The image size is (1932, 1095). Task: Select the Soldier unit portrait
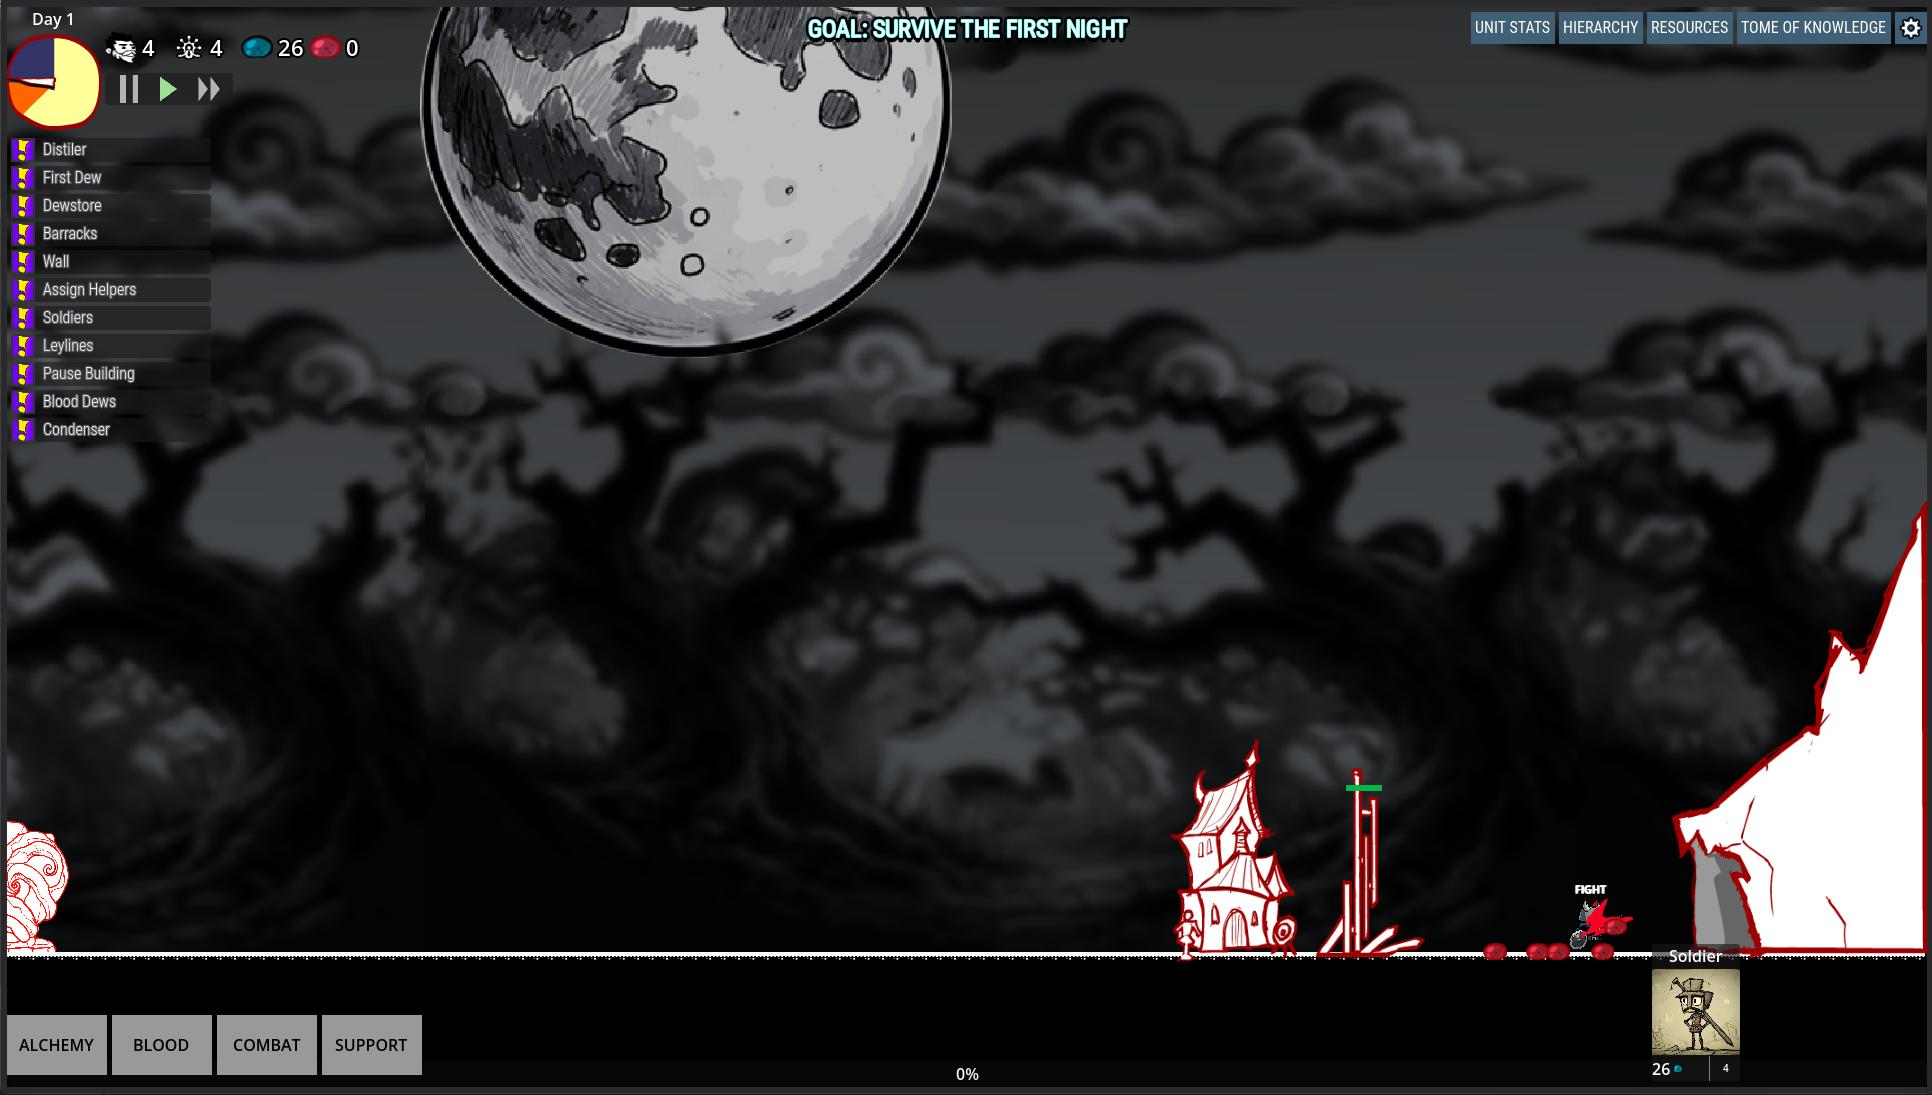(1695, 1012)
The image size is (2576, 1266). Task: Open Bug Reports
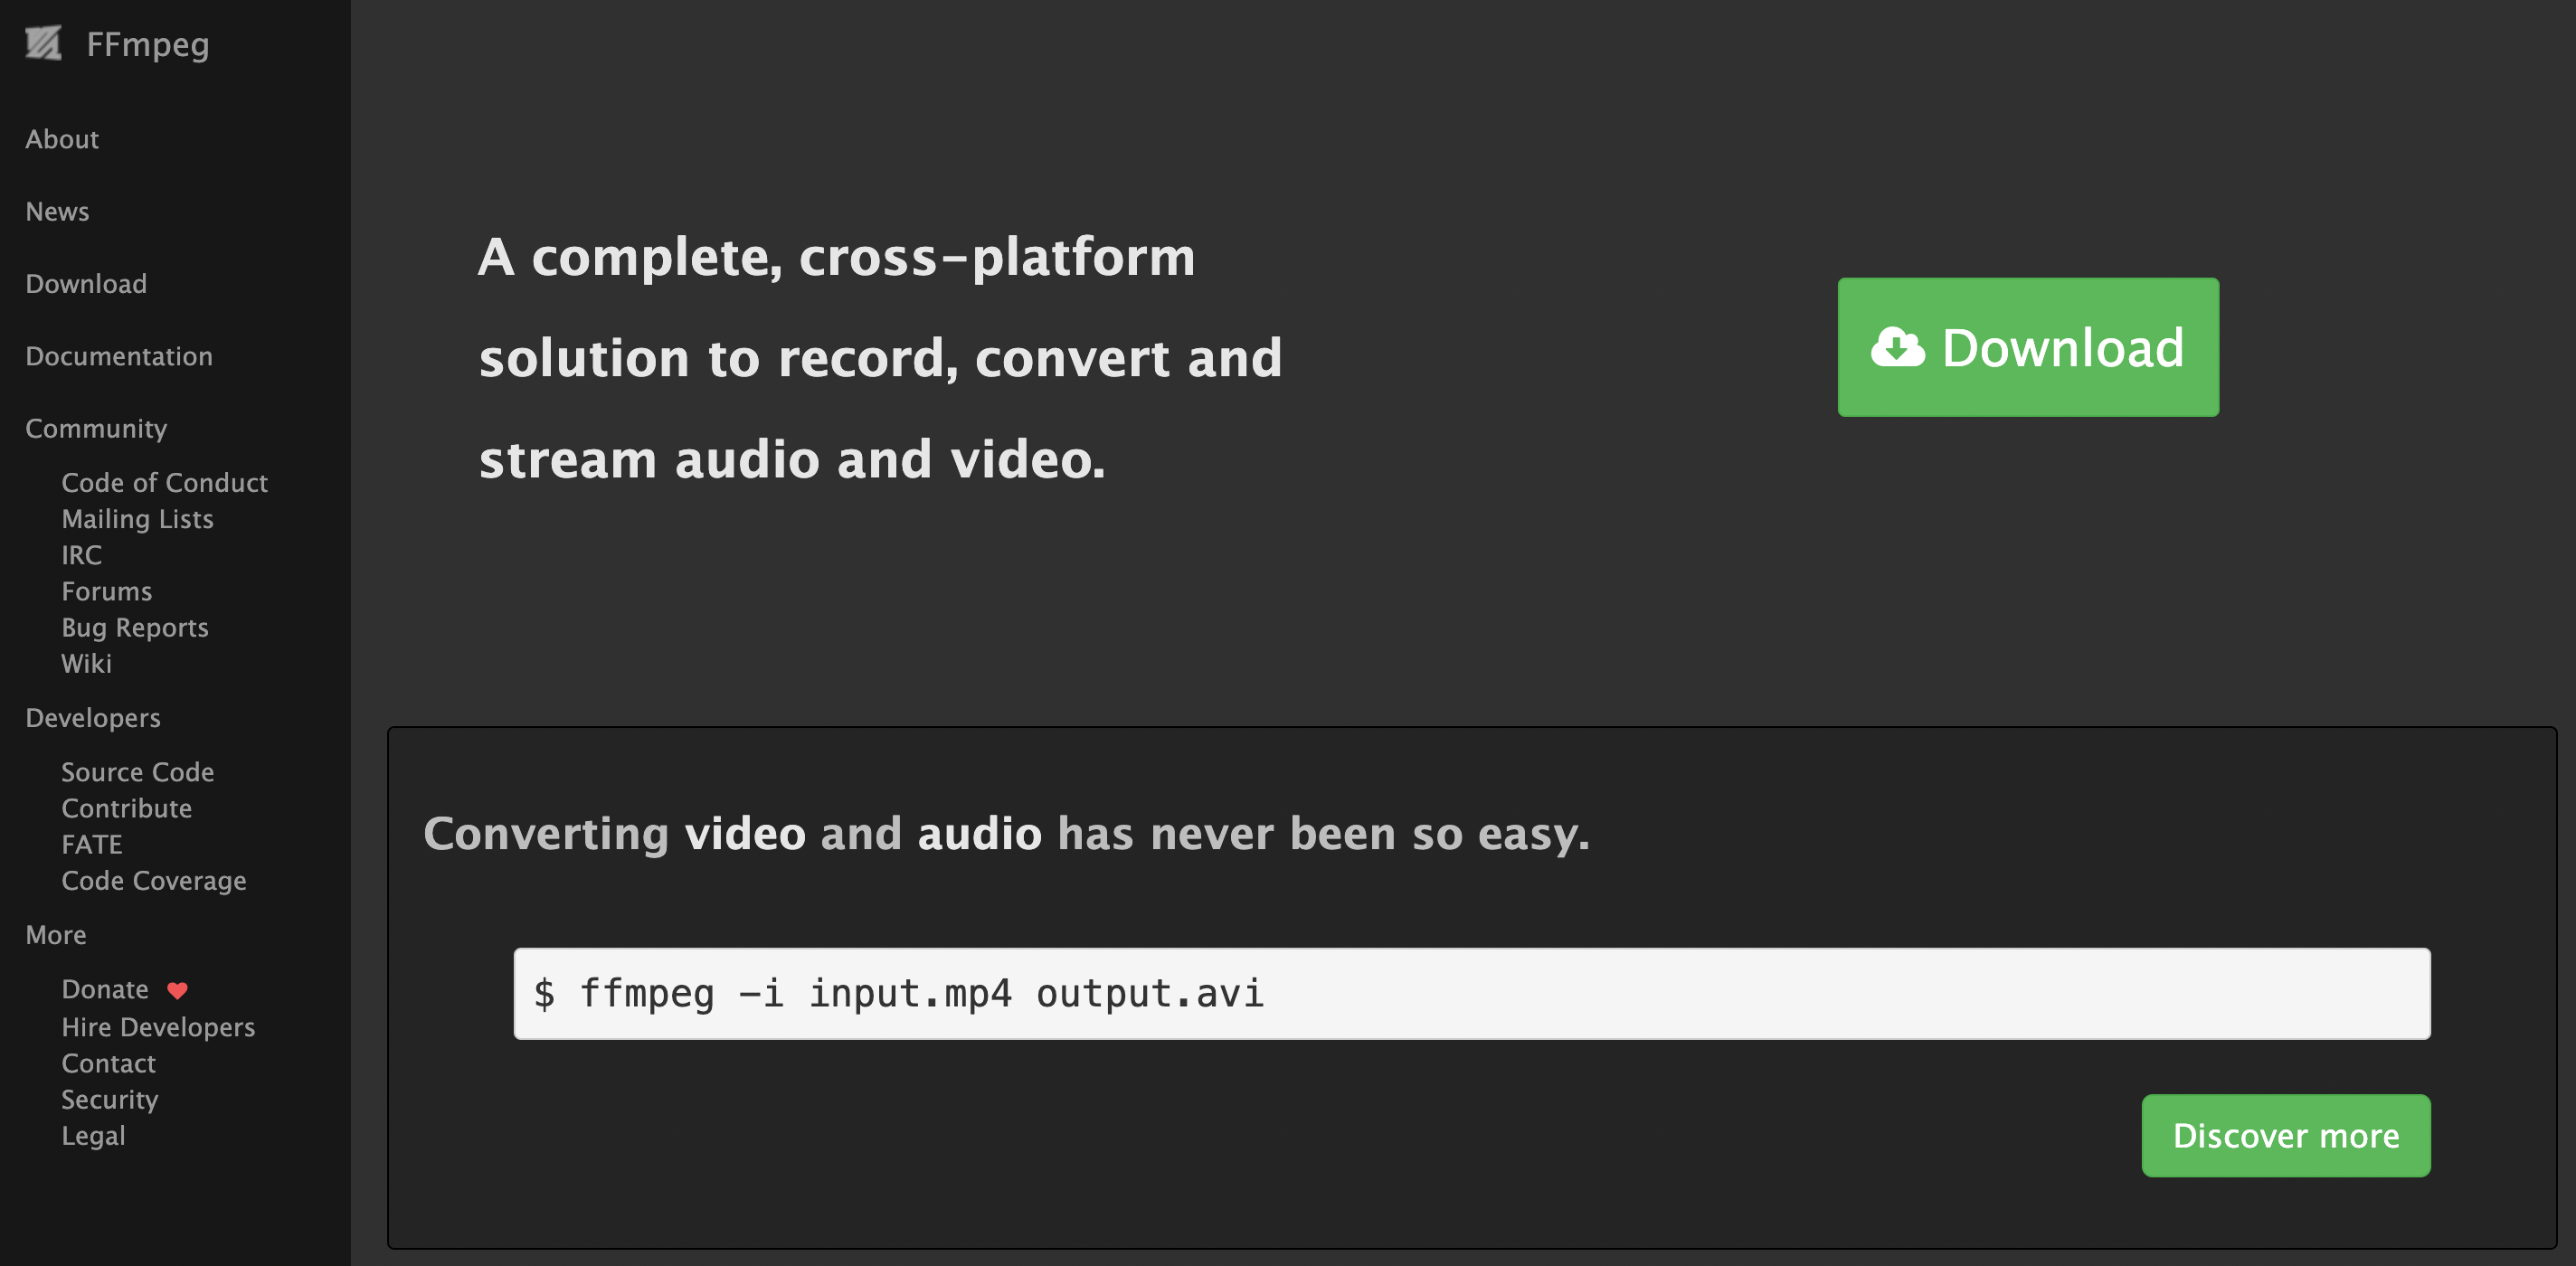(135, 627)
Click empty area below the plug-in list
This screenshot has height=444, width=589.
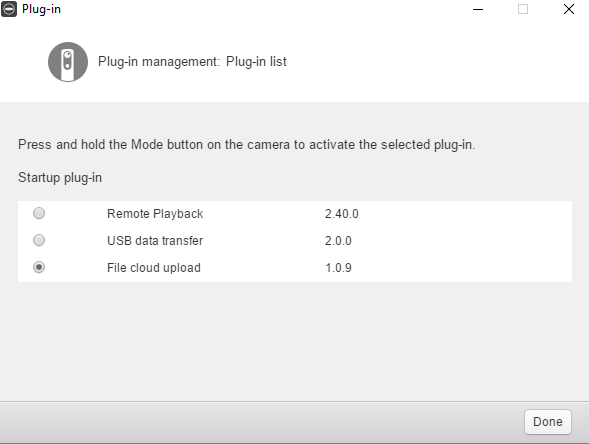point(294,340)
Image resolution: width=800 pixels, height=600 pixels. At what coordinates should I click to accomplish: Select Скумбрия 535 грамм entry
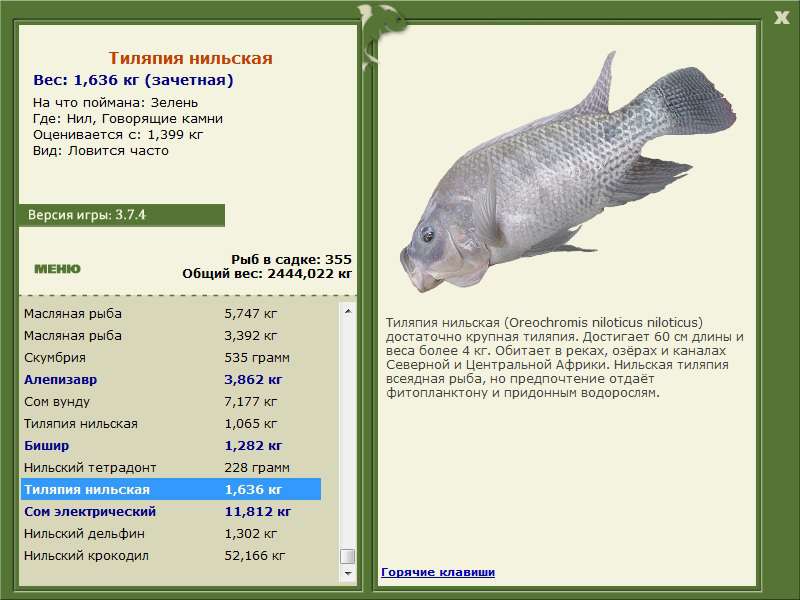coord(170,358)
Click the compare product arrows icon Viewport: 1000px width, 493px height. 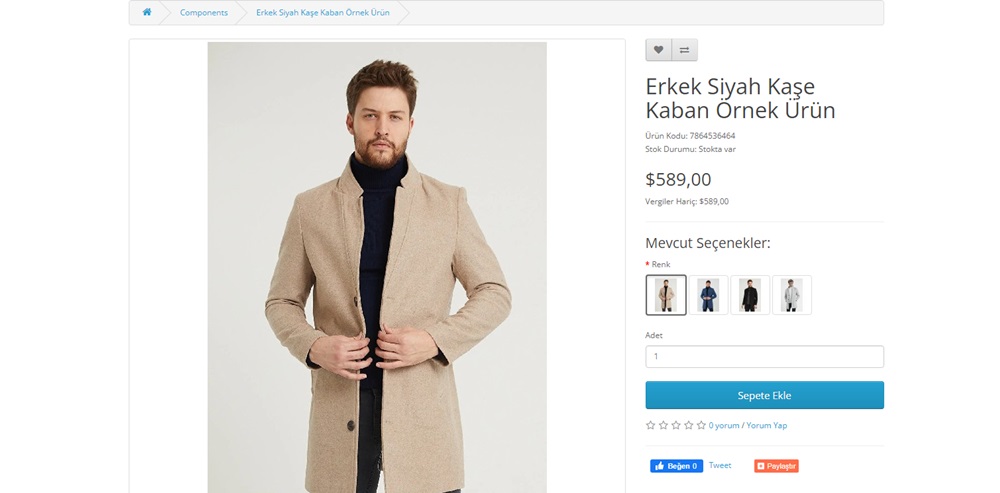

* _THE TASK_
Lay out every line of the items above as a Markdown table with the columns Row and Line, numbering the rows in order and skipping blank lines. Leave the pictures out.

* _RESULT BELOW_
| Row | Line |
|---|---|
| 1 | The image size is (1932, 1095). Task: Select the Soldier unit portrait |
| 2 | (1695, 1012) |
| 3 | The image size is (2576, 1266). Task: Open Bug Reports |
| 4 | (135, 627) |
| 5 | Click empty area below the plug-in list |
| 6 | This screenshot has height=444, width=589. |
| 7 | point(294,340) |
| 8 | Image resolution: width=800 pixels, height=600 pixels. At what coordinates should I click to accomplish: Select Скумбрия 535 грамм entry |
| 9 | coord(170,358) |
| 10 | Click the compare product arrows icon Viewport: 1000px width, 493px height.  |